### [DIRECTIONS FOR THIS TASK]
Reproduce every line of the listing below word for word, leaving out the pictures.
━━━ SOURCE RECORDS
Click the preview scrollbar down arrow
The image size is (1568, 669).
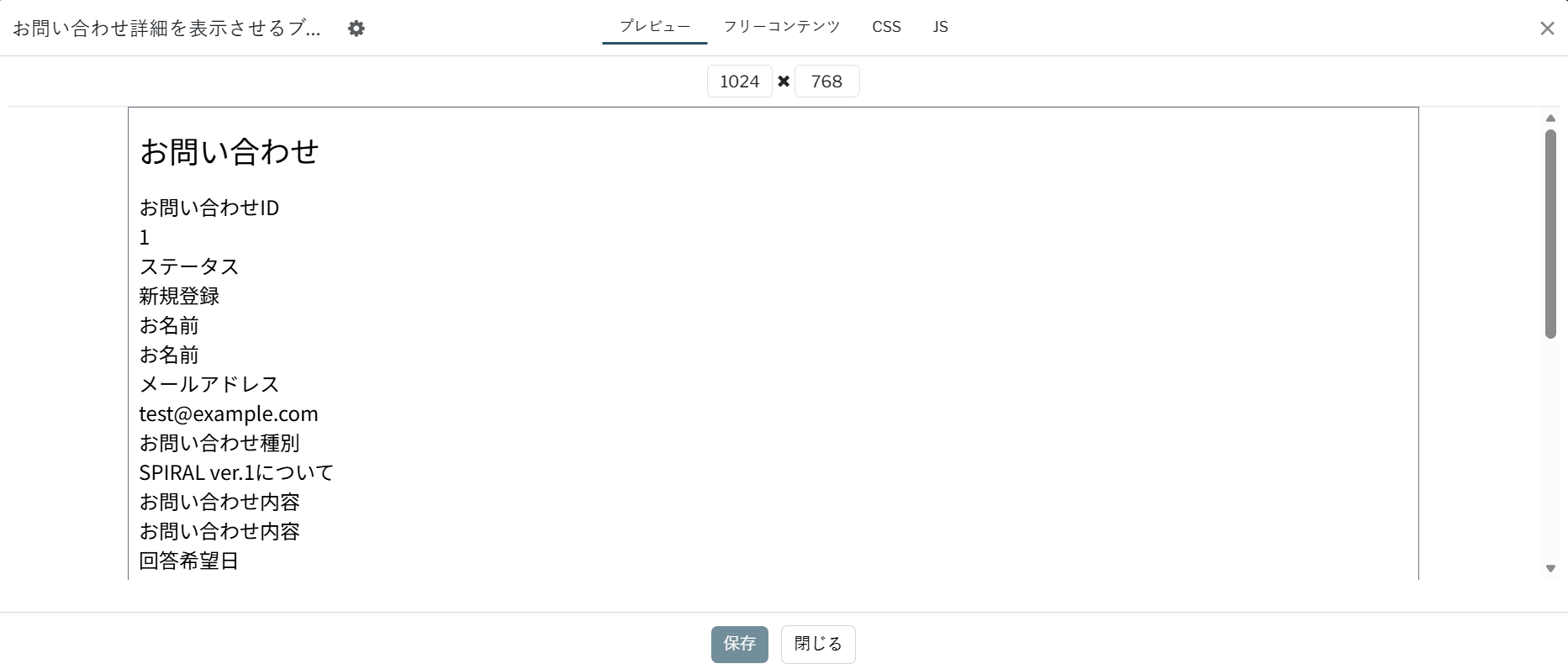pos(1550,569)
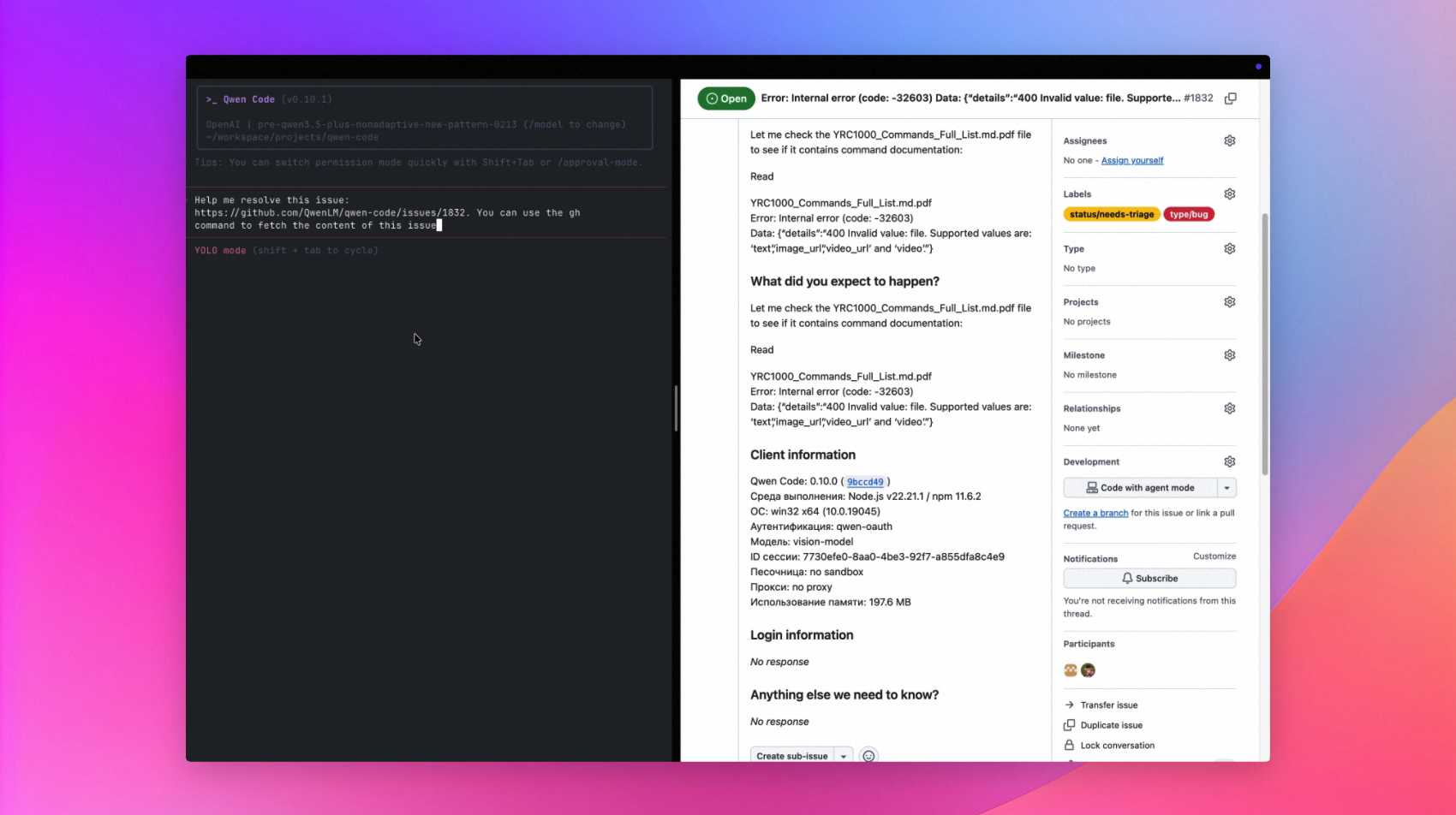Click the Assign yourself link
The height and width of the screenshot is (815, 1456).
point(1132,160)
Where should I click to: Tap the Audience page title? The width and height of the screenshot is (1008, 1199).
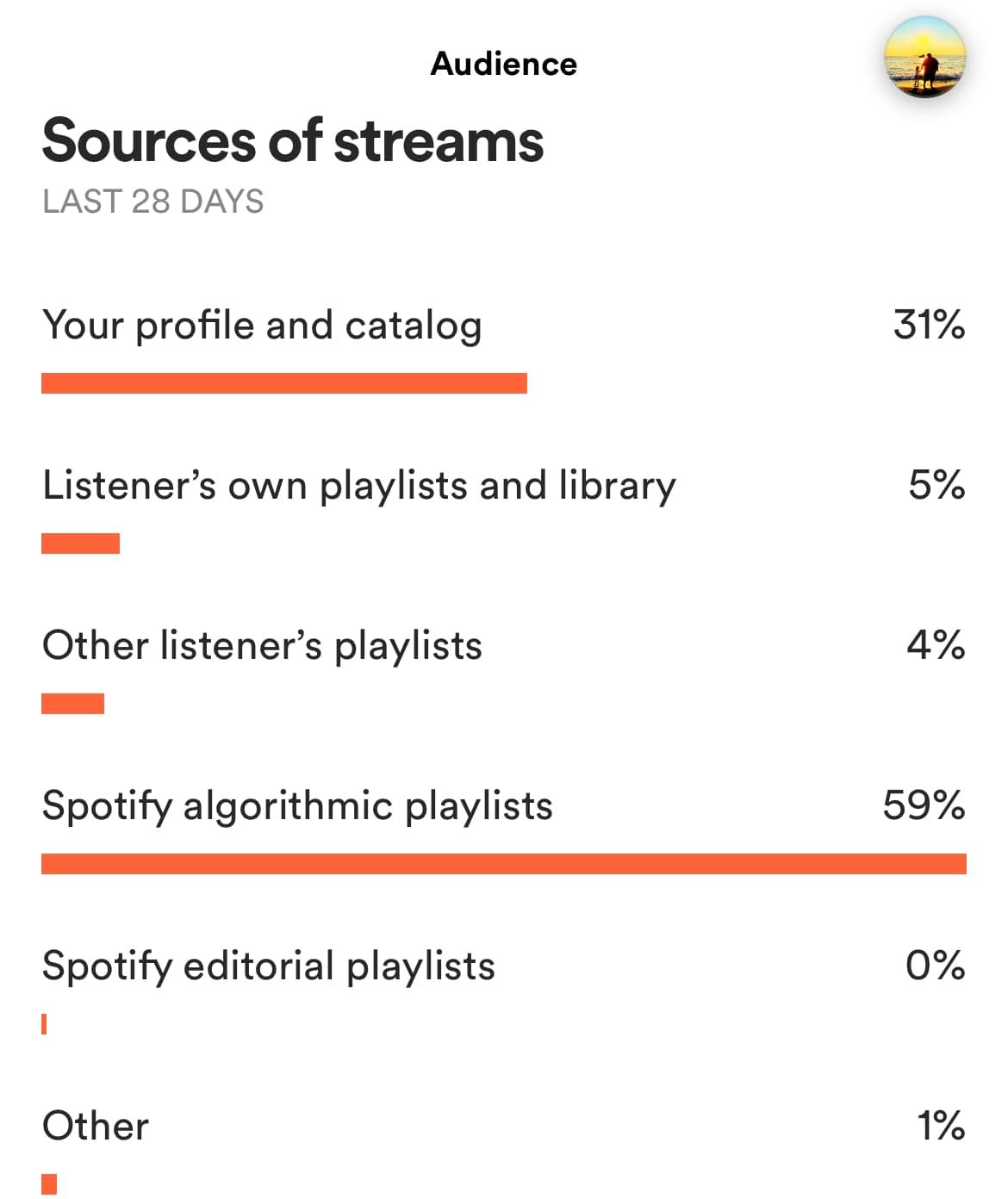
━━━━━━
### [RESULT OF THIS EXERCISE]
Click the preview scrollbar down arrow
The image size is (1568, 669).
pos(1550,569)
Click the Assign yourself link
The height and width of the screenshot is (815, 1456).
point(1132,160)
Where should I click to: Tap the Audience page title? The width and height of the screenshot is (1008, 1199).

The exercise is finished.